*YOUR TASK*
Rewrite the listing below from its first line through the line containing "Comunità Energetiche Rinnovabili", substituting "Glückwünsche" for "Gratulationen" and leaving everything else unchanged. Return only that stretch.

[begin DATA SHOWN]

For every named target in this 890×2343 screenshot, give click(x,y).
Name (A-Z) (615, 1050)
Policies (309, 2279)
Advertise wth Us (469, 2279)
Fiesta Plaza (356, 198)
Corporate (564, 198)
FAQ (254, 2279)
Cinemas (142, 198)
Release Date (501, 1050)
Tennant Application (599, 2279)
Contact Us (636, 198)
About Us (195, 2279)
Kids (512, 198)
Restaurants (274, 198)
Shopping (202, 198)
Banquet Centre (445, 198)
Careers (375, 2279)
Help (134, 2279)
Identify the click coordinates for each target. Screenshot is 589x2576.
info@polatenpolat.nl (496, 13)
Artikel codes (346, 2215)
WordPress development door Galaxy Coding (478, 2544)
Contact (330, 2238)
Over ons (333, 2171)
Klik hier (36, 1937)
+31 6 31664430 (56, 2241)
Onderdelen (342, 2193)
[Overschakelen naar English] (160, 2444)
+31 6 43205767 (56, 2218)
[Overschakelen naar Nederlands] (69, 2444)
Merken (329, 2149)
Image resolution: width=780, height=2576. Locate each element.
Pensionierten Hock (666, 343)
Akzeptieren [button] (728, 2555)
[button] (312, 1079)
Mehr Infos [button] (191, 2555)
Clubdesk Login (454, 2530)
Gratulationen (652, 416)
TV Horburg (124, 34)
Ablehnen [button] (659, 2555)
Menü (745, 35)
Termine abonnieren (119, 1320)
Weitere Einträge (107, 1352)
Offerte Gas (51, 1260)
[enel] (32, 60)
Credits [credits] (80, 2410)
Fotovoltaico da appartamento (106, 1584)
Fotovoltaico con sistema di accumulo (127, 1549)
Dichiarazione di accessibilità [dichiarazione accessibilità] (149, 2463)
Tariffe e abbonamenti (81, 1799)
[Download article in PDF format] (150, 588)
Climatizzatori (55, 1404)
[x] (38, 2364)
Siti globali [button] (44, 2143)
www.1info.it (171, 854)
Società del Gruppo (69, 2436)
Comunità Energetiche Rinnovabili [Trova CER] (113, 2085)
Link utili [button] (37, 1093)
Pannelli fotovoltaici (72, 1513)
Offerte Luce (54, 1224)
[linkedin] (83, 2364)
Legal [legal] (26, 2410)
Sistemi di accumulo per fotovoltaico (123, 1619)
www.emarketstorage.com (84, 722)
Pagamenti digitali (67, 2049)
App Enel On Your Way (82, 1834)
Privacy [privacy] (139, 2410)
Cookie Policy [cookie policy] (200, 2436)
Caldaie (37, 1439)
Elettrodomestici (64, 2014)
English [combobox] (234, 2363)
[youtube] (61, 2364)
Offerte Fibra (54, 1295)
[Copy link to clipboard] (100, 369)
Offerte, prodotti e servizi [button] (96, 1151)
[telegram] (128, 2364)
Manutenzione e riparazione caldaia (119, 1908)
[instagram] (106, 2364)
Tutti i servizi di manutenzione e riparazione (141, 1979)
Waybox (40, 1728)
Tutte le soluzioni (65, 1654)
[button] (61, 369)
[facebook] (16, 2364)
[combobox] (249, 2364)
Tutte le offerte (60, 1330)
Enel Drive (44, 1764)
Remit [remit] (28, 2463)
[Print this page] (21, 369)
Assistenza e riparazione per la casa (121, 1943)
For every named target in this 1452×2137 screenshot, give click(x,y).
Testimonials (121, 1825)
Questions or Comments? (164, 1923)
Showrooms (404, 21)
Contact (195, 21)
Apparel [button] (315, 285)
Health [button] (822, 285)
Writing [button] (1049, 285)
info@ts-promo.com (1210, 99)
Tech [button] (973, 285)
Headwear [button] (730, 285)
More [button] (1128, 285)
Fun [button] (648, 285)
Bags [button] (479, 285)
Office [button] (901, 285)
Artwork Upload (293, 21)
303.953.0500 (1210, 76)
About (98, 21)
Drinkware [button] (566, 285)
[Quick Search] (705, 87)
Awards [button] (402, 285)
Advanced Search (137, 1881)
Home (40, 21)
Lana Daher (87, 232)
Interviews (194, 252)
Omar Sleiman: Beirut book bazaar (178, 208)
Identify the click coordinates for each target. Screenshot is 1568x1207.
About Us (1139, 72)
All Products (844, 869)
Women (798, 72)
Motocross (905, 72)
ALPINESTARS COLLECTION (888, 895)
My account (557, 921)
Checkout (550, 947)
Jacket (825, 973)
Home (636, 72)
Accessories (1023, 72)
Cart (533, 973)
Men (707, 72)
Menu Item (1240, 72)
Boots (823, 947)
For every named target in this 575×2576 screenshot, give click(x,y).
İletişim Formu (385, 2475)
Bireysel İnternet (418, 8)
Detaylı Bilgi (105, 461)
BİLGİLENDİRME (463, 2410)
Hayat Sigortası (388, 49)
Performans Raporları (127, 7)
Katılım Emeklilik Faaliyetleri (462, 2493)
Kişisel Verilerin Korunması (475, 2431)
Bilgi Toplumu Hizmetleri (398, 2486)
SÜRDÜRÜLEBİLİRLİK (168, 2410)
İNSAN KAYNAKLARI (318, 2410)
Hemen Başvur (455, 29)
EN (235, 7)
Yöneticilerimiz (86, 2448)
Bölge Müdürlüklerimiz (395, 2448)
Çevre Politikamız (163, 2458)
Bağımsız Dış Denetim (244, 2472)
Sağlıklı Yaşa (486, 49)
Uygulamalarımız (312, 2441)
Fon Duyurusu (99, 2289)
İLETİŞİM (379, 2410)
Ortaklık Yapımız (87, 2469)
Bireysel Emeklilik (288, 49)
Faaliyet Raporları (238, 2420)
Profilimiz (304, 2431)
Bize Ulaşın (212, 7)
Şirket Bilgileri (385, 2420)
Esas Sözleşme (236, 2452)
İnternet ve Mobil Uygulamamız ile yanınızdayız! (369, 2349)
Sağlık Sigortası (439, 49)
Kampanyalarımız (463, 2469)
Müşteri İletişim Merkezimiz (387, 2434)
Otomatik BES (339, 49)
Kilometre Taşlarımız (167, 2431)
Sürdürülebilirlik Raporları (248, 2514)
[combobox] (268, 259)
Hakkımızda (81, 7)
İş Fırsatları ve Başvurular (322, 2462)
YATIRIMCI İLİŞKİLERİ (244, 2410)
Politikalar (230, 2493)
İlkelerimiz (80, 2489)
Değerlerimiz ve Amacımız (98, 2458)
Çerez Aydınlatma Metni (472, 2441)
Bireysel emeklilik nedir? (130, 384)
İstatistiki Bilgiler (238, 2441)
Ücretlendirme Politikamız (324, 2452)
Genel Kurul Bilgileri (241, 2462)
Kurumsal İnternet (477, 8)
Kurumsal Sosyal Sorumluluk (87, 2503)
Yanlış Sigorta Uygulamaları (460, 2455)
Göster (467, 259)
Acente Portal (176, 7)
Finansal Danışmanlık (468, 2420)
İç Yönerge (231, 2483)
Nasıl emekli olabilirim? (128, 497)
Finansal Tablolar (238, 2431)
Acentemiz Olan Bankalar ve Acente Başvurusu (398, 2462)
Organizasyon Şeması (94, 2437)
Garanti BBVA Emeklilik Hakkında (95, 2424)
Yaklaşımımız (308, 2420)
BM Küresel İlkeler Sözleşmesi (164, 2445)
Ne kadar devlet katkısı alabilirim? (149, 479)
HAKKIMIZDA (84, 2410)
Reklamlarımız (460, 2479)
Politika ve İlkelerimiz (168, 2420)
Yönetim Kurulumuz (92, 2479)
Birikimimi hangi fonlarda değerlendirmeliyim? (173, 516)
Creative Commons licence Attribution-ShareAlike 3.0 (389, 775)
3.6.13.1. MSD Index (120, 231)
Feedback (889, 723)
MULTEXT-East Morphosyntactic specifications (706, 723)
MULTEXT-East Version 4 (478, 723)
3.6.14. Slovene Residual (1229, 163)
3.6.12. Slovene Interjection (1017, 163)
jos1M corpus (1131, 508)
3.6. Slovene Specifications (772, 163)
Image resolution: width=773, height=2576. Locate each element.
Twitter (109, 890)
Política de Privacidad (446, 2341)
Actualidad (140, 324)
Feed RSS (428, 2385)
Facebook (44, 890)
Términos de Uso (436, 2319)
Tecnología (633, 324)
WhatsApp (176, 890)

[end DATA SHOWN]

*RESULT OF THE EXERCISE*
For every named target in this 890×2343 screenshot, give click(x,y).
Name (A-Z) (615, 1050)
Policies (309, 2279)
Advertise wth Us (469, 2279)
Fiesta Plaza (356, 198)
Corporate (564, 198)
FAQ (254, 2279)
Cinemas (142, 198)
Release Date (501, 1050)
Tennant Application (599, 2279)
Contact Us (636, 198)
About Us (195, 2279)
Kids (512, 198)
Restaurants (274, 198)
Shopping (202, 198)
Banquet Centre (445, 198)
Careers (375, 2279)
Help (134, 2279)
Identify the click coordinates for each target. Screenshot is 589x2576.
info@polatenpolat.nl (496, 13)
Artikel codes (346, 2215)
WordPress development door Galaxy Coding (478, 2544)
Contact (330, 2238)
Over ons (333, 2171)
Klik hier (36, 1937)
+31 6 31664430 (56, 2241)
Onderdelen (342, 2193)
[Overschakelen naar English] (160, 2444)
+31 6 43205767 (56, 2218)
[Overschakelen naar Nederlands] (69, 2444)
Merken (329, 2149)
Image resolution: width=780, height=2576. Locate each element.
Pensionierten Hock (666, 343)
Akzeptieren [button] (728, 2555)
[button] (312, 1079)
Mehr Infos [button] (191, 2555)
Clubdesk Login (454, 2530)
Glückwünsche (652, 416)
TV Horburg (124, 34)
Ablehnen [button] (659, 2555)
Menü (745, 35)
Termine abonnieren (119, 1320)
Weitere Einträge (107, 1352)
Offerte Gas (51, 1260)
[enel] (32, 60)
Credits [credits] (80, 2410)
Fotovoltaico da appartamento (106, 1584)
Fotovoltaico con sistema di accumulo (127, 1549)
Dichiarazione di accessibilità [dichiarazione accessibilità] (149, 2463)
Tariffe e abbonamenti (81, 1799)
[Download article in PDF format] (150, 588)
Climatizzatori (55, 1404)
[x] (38, 2364)
Siti globali [button] (44, 2143)
www.1info.it (171, 854)
Società del Gruppo (69, 2436)
Comunità Energetiche Rinnovabili [Trova CER] (113, 2085)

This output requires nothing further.